This differentiation between Jewish survival and “Jewish” human survival is necessary , because the reality of modern Israel with its concomitant change in Jewish self-image has mitigated against the developing of the sense of obligation younger Jews feel about Jewish survival – witness the increase of mixed marriage as but one indicator. There is, however, an increased level of concern with human survival on both a personal and planetary basis. We Jews are experts not only in survival, but in meaningful and spiritual survival. We have the tools to teach survival.

The thrust of the synagogue, as we move into the future, will be to teach meaningful human survival in the midst of an increasingly impersonal technological existence. We have the Jewish historical experience as important data, as the rich storehouse of tools for survival. Toffler’s suggested antidotes to future shock allow us not only a revisioning of what the synagogue offers, but also a sense of direction for the synagogue as we move into the Jewish future.

Alvin Toffler suggests eight means of countering the effects of future shock:

  • Direct coping
  • Personal stability zones
  • Situational groupings
  • Crisis counseling
  • Halfway houses
  • Enclaves of the past
  • Enclaves of the future
  • Global space pageants

Direct coping

The thrust of this method of preventing future shock is moving from unconscious adaptation to conscious awareness of the degree of stimulation and stress we are experiencing. “We can…introvert periodically to examine our own bodily and psychological reactions to change, briefly tuning out the external environment to evaluate our inner environment.”(9)

This direct coping method is what Fritz Peris calls developing a sense of response-ability, the ability to respond to ourselves and our environment. Both the suggestion of the method of direct coping through bodily awareness and the sense of “response-ability” are reflections of the wisdom of the human body to heal itself.

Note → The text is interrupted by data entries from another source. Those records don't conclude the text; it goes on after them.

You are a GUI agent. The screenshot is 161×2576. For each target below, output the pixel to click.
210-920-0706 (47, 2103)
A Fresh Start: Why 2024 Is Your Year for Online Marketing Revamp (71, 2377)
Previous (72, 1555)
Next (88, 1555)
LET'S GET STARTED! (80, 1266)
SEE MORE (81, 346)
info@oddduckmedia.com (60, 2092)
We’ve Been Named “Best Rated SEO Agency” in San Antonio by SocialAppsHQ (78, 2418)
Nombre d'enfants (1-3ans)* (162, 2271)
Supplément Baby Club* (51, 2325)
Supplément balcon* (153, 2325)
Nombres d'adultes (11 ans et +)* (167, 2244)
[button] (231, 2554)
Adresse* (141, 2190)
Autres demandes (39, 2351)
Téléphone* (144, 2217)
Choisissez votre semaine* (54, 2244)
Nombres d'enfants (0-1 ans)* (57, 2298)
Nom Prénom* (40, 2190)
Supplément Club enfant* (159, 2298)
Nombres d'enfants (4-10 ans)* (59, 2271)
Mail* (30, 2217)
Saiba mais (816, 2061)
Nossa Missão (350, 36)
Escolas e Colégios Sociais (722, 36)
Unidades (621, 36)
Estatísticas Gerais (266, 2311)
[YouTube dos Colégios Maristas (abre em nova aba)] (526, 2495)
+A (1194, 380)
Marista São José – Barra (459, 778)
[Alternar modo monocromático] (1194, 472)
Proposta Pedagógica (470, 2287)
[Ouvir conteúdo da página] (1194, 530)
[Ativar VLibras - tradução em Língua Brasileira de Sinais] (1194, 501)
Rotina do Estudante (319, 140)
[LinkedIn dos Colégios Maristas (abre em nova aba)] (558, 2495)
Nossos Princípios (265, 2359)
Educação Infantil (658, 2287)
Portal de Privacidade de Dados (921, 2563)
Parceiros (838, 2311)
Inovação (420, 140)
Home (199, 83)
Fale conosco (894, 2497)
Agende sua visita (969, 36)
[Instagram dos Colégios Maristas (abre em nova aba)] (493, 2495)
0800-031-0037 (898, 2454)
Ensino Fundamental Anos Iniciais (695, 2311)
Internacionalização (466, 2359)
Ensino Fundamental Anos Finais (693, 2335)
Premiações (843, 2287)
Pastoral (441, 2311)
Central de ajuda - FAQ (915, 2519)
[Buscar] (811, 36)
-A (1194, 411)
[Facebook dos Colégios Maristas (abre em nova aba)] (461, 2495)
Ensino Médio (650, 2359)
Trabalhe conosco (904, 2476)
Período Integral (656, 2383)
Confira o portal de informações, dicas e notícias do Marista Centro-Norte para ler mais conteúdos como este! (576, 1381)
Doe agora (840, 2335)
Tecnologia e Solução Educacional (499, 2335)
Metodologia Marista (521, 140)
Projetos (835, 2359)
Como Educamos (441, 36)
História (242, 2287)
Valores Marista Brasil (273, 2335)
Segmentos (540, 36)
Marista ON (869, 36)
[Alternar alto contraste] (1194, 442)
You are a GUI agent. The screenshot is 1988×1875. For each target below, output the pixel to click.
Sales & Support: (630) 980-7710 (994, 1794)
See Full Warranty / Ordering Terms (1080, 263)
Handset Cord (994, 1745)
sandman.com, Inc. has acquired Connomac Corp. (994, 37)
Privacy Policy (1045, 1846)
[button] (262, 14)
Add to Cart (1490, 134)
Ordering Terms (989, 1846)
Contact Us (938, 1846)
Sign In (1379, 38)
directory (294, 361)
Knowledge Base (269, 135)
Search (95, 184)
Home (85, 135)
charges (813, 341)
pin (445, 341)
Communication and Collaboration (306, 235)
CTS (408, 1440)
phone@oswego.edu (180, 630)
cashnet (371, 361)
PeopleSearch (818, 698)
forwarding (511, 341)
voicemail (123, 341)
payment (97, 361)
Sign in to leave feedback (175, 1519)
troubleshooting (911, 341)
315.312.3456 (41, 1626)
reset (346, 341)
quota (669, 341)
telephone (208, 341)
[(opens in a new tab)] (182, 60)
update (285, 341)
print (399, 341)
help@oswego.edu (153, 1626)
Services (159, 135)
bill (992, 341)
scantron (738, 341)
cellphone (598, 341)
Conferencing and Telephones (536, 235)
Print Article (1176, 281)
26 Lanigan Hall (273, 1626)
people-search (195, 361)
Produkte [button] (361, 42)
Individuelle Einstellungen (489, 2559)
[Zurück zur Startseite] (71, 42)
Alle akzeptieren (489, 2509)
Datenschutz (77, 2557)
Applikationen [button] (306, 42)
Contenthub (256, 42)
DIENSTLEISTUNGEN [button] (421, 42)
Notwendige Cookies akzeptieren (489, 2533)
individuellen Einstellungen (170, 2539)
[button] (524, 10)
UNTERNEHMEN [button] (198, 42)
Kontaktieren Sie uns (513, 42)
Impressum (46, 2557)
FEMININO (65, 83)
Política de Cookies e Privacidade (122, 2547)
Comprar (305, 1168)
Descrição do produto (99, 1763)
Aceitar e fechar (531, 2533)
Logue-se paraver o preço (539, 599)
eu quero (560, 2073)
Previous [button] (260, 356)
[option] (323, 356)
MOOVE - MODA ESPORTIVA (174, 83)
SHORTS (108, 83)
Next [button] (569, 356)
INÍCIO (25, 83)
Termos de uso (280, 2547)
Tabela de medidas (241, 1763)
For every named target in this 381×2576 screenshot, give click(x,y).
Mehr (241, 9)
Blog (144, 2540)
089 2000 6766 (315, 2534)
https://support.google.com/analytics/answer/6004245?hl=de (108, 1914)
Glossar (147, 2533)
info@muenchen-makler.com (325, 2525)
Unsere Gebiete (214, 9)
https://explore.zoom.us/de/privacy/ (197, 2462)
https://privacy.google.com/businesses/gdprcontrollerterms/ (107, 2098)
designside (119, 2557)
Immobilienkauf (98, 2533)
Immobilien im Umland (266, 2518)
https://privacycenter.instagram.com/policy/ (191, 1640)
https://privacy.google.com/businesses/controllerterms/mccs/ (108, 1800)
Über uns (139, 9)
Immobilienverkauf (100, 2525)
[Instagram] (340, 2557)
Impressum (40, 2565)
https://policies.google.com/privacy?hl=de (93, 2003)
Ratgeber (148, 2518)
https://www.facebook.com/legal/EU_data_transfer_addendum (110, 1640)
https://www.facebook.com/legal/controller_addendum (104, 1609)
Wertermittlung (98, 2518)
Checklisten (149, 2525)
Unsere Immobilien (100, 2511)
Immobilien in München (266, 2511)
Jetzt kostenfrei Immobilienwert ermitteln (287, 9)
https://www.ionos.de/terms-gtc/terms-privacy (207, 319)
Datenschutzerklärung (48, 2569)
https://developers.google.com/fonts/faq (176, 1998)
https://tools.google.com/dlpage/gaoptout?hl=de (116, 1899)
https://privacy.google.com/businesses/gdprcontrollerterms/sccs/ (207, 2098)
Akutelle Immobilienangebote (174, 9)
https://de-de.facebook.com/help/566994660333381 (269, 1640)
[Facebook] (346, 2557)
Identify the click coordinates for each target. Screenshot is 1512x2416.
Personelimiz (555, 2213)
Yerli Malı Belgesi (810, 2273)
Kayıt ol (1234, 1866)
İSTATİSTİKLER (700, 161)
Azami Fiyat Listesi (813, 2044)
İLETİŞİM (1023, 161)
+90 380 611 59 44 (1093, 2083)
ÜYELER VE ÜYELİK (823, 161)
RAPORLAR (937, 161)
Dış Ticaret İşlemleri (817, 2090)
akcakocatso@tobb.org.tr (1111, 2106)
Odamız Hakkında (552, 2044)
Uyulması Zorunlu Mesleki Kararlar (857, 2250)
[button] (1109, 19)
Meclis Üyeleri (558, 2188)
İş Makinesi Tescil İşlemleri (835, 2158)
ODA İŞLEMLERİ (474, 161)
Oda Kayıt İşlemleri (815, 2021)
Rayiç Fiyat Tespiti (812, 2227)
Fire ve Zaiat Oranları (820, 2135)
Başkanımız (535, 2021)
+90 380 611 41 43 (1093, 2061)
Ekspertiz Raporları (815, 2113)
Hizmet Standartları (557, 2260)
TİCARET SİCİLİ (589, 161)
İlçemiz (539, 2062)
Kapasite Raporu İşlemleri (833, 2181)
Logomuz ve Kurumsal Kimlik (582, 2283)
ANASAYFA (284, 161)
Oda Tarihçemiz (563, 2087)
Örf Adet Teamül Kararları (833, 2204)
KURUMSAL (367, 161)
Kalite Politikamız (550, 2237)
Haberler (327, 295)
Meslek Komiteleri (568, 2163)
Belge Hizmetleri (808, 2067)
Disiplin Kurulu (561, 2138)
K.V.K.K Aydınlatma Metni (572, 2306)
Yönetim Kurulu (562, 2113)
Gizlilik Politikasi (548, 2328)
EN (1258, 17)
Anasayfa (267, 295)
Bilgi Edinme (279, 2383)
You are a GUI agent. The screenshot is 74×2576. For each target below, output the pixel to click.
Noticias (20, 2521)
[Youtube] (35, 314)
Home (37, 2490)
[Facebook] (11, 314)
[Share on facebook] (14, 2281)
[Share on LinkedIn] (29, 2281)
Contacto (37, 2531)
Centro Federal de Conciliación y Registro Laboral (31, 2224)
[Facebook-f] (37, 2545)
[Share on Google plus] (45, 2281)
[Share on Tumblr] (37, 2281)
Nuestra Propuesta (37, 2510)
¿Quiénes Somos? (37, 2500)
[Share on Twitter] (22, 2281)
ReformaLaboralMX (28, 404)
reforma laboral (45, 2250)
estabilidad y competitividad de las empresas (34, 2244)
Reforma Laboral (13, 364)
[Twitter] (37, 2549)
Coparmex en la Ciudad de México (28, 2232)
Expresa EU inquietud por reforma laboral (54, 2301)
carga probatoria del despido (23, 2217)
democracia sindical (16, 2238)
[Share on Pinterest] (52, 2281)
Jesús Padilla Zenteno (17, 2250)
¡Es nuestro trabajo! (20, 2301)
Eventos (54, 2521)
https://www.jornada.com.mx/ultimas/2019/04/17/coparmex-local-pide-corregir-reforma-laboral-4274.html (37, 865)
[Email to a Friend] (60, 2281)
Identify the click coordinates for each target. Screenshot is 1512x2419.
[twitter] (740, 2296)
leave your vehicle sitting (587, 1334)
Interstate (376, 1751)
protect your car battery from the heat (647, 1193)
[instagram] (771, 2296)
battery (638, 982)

While Judaism recognizes medical science, even forbidding one to live in a town without a physician, there is a strong trust put in the creation which is man. The following is a paraphrasing of a traditional morning prayer:

I am astonished, 0 God, with the complexity with which You have created men and women, whose very physical beings attest to Your comprehensiveness. Even those bodily organs which do not seem spiritual are indeed witnesses to Your wisdom, for were they not to function according to Your natural law, we would be unable to exist. I celebrate Your anticipatorily providing us with self-healing capacity. (10)

One of the problems of modern life is adherence to external mechanical time, which is often at odds with one’s internal “body clock”. One of the fallacies of the workplace is the belief in the consistency of the level at which one is capable of performing. Long before our computer-assisted knowledge of body rhythms, one of our sages wrote:

 “Everything has its appointed time…

A time to be born, and a time to die,

to plant…to uproot.

to kill and to heal

to wreck and to build

to weep, to laugh

to mourn…to dance…(11)

Abraham Joshua Heschel refers to the Sabbath as a “sanctuary in (12) time” during which we step outside our regular sense of time into the re-creation and refreshment of Sabbath rest. Might we also see “the (13)Sabbath as a state of being”, as suggested by Alvin Reines; the Shabbat would then be for us a training ground for those moments of direct coping with future shock, during which we enter into our own temporary sanctuaries in time to allow the Divine wisdom of our bodies to guide us to healthy awareness of ourselves.

Personal Stability Zones

We can cut down on change and stimulation by consciously maintaining longer-term relationships with the various elements of our physical environment.(15) We might consciously decide to develop stability zones, “certain enduring relationships that are carefully maintained despite all kinds of ether changes.”(16) A “form of stability zone is the habit pattern that goes with the person wherever he travels, no matter what other changes alter his life, the problem is not to suppress change but to manage it through the development of personal stability zones.(17)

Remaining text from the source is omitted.